A la une du quotidien L'Equipe le jour de la demi-finale de la Coupe du Monde 2011
Son sélectionneur, Bruno Bini, la dépeint comme «une artiste, qui a su enfiler le bleu de chauffe». Louisa Nécib, 25 ans, meneuse de jeu des Bleues, qui joue la médaille de bronze cet après-midi contre le Canada, cultive depuis toujours ce goût pour la mue et les paradoxes. A la fin des années 90, cette fille d’immigrés algériens partage son temps libre entre la gymnastique et le football, dans les quartiers nord de Marseille, où nombre de «minots» se souviennent avoir été victimes des petits ponts de la jeune Louisa, sous les rires moqueurs des copains. «On jouait sur des petits terrains ou dans la rue, pour le plaisir, se souvient-elle d’une voix fluette, mâtinée d’un accent méridional inaltéré. J'étais la seule fille du groupe. Si je n’avais pas su dribbler, les garçons ne m’auraient jamais accepté. J’ai beaucoup appris techniquement, mais je ne savais pas que le foot féminin existait.» Un club se monte alors dans le XIVe arrondissement. Première mutation, à 14 ans : «J’ai rangé mon justaucorps et ma tenue à paillettes pour enfiler un short et acheter mes premiers crampons… Un choc !»
Son ascension sera fulgurante : repérée en sélection Méditerranée par le directeur technique régional de l'époque, un certain Bruno Bini, elle rejoint le centre de préformation de Clairefontaine puis signe à Montpellier, où elle est appelée à 18 ans pour la première fois chez les Bleues. Depuis 2007, elle garnit copieusement son palmarès sous les couleurs de l’Olympique lyonnais, double champion d’Europe.
Lorsqu’il observa Louisa Nécib pour la première fois, c’est à Jean Tigana que Bruno Bini fera référence pour décrire le jeu de l’adolescente. Mais les médias lui trouveront aisément un autre modèle. Numéro 10 d’origine algérienne au caractère réservé, Louisa devient la «Ziza », une Zizou conjuguée au féminin. «C'était extrêmement flatteur, évacue-t-elle. Zidane, c’est lui qui m’a fait aimer le football, mais il est unique.»
«Il était compliqué de ne pas établir cette comparaison», jauge, pour sa part, Sonia Bompastor, sa capitaine à Lyon qui l’a également côtoyée à Montpellier et en sélection. Elle s’explique : «Louisa est la joueuse la plus technique avec qui j’ai évolué. Elle a une très grande facilité pour éliminer l’adversaire dans les tout petits périmètres » Sauf que la droitière, jugée un peu frêle au début de sa carrière, souffre encore lorsque l’intensité physique des rencontres s'élève. «C'était son point faible mais elle a su se faire violence », évalue son entraîneur à l’OL, Patrice Lair, qui rejoint la métaphore initiale de Bruno Bini.
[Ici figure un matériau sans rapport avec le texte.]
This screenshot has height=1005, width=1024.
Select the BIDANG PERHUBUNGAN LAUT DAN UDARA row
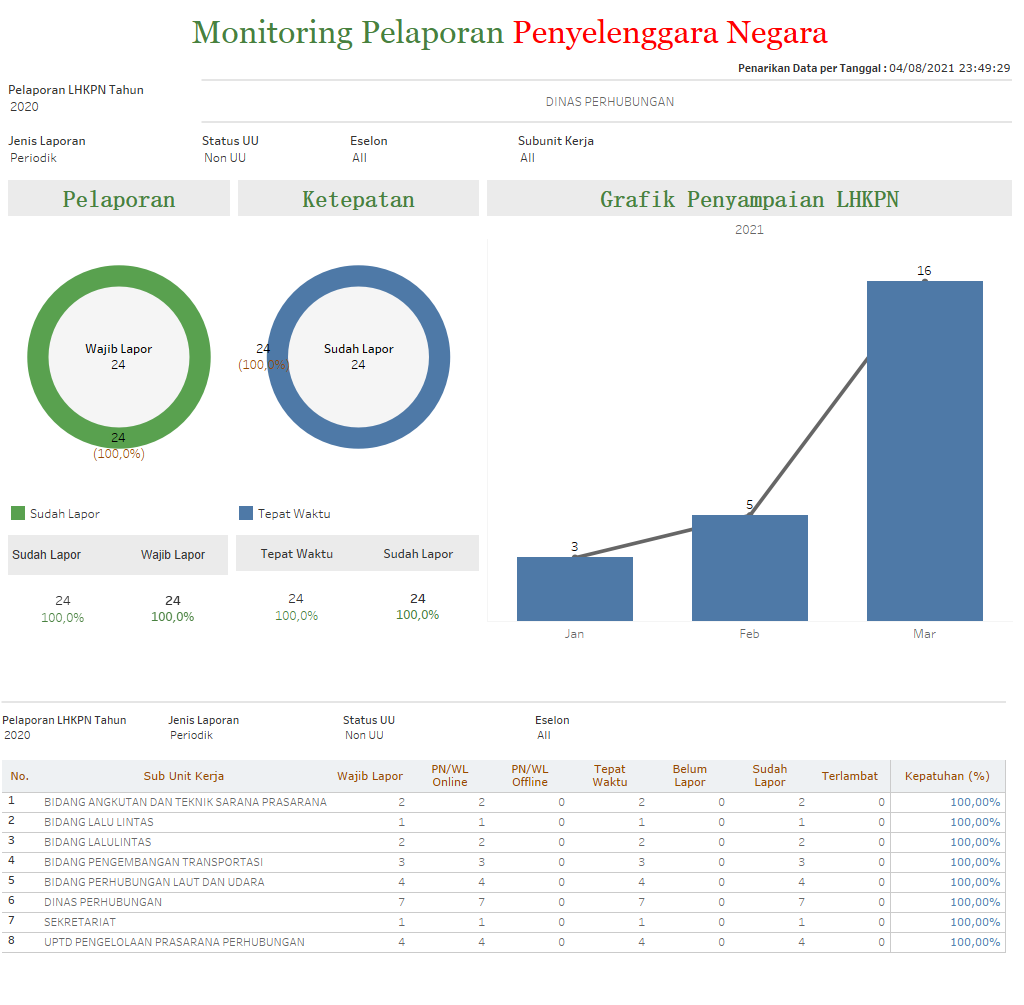coord(154,882)
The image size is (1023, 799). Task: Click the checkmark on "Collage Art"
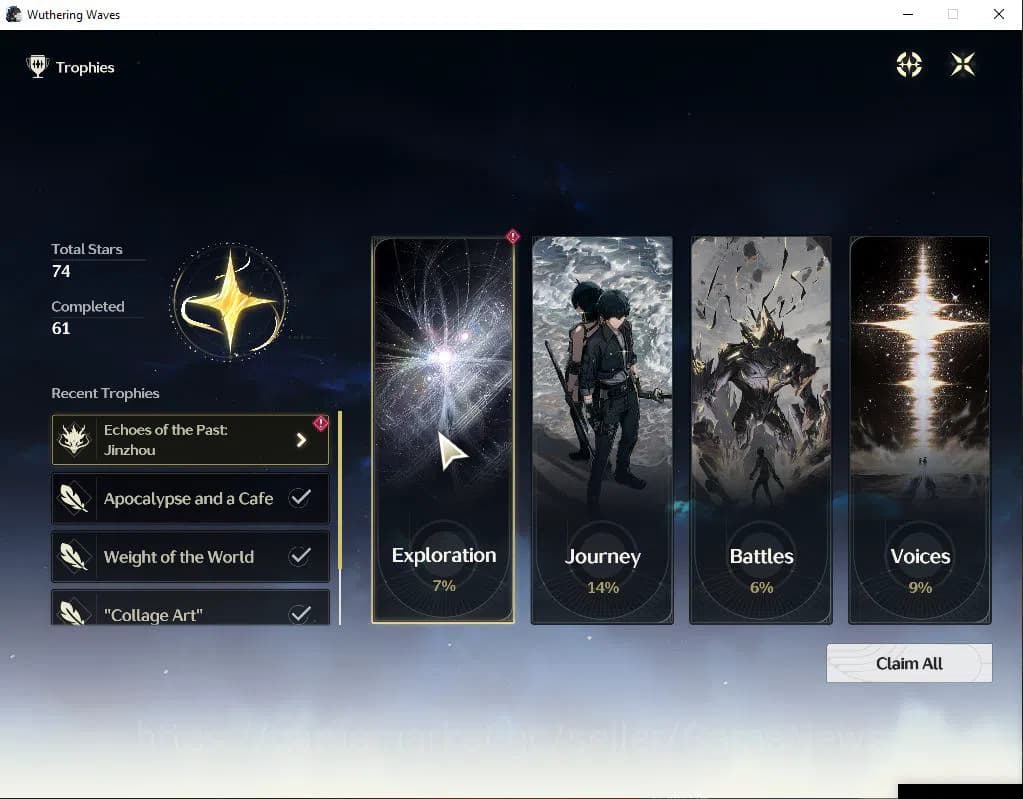300,614
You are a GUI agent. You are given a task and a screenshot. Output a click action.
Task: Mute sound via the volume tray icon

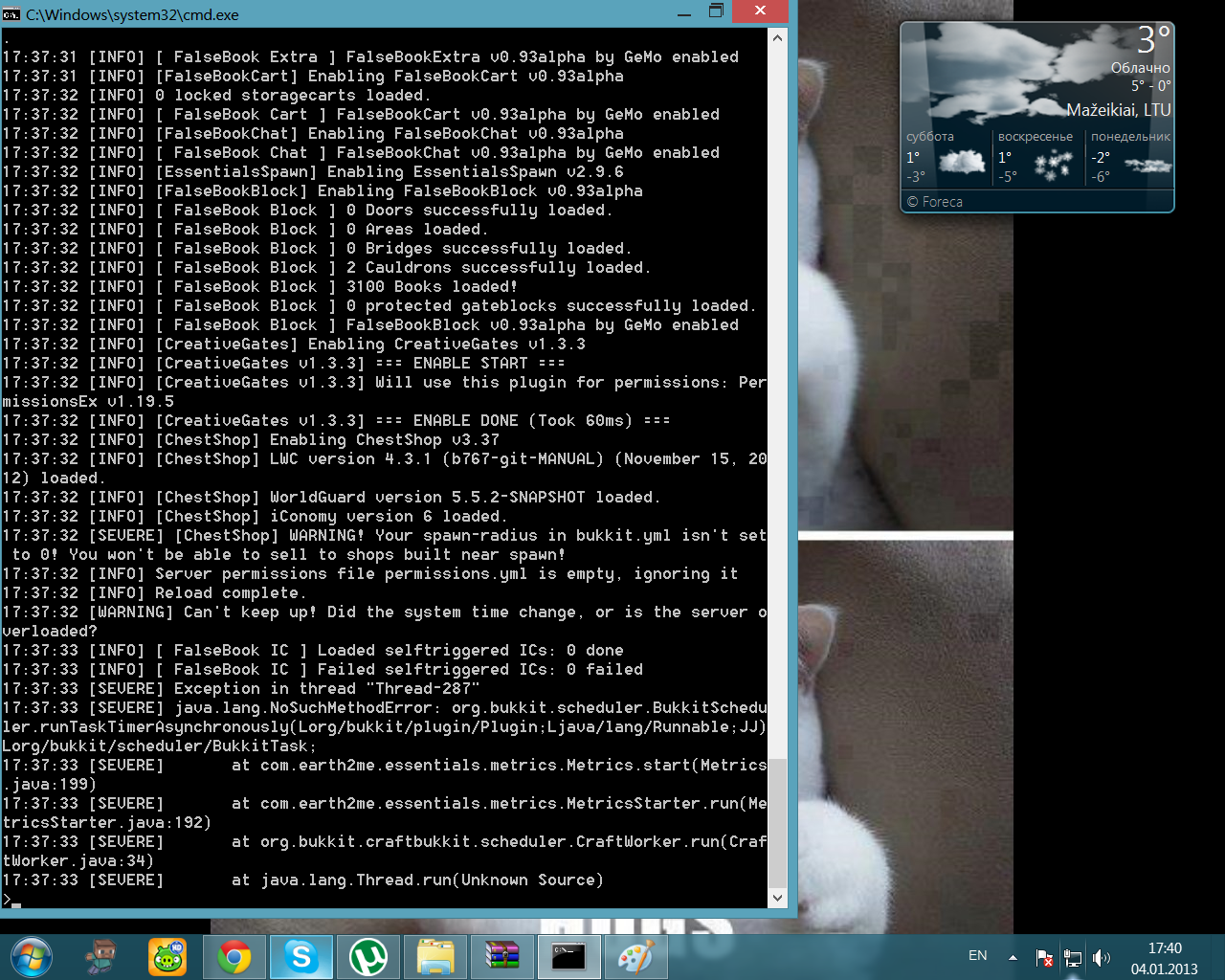[x=1102, y=957]
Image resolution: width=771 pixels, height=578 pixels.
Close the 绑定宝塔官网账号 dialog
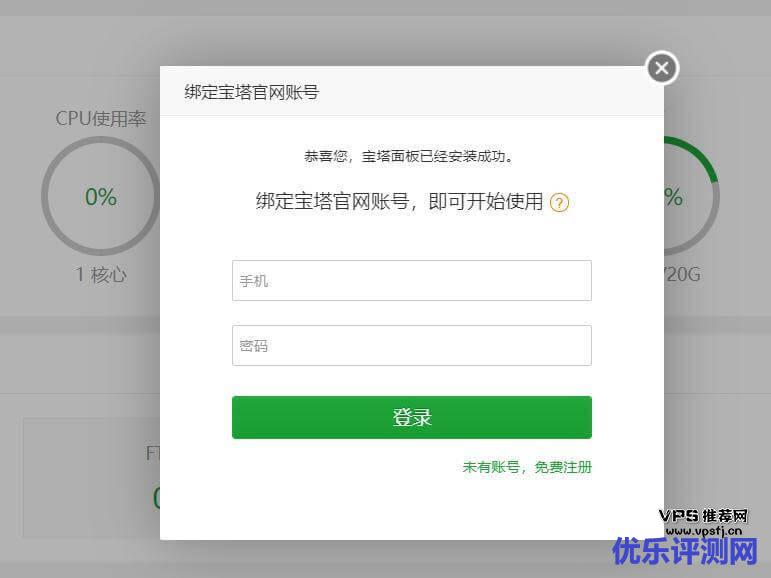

Sa coéquipière bleue Sonia Bompastor, qui aime à baptiser Nécib«baguette», «pour ses jambes très fines», nuance : «Face aux équipes très athlétiques, qui ne laissent pas beaucoup d’espace, Louisa a encore un peu de mal à s’exprimer.» Verdict que la principale intéressée balaie : «Il y a des filles qui sont faites pour ça, d’autres moins.»Bompastor cible une dernière marge de progression chez sa coéquipière : «Elle doit parfois lâcher le ballon plus vite, être plus efficace. Mais on est quand même bien content, lorsqu’on est en difficulté, quand elle arrive à conserver la balle très haut sur le terrain.»
Ces imperfections peuvent néanmoins expliquer les prestations parfois irrégulières de Nécib lors de rencontres au sommet, comme aux Jeux. Intervient alors une nouvelle mue de la meneuse, capable de troquer le charme de ses yeux de biche en regard noir, très noir, lorsqu’elle est amenée à quitter la pelouse prématurément, sur choix de l’entraîneur. Presque aussi obscur, son lien avec les médias, où sa distance peut parfois interpeller. «On pourrait croire que c’est de l’arrogance, mais pas du tout, précise Bompastor. Elle met pas mal de temps à faire confiance ou à se livrer avec les personnes qu’elle ne connaît pas. Elle impose des barrières, mais ce n’est que de la timidité.» Dans le groupe, ses coéquipières confirment que l’artiste fuyante se transforme rapidement en coéquipière attachante. Patrice Lair pondère : «Louisa est encore très réservée. Elle doit réussir à se lâcher un peu plus.» Les retombées médiatiques d’une médaille de bronze pourraient l’y obliger.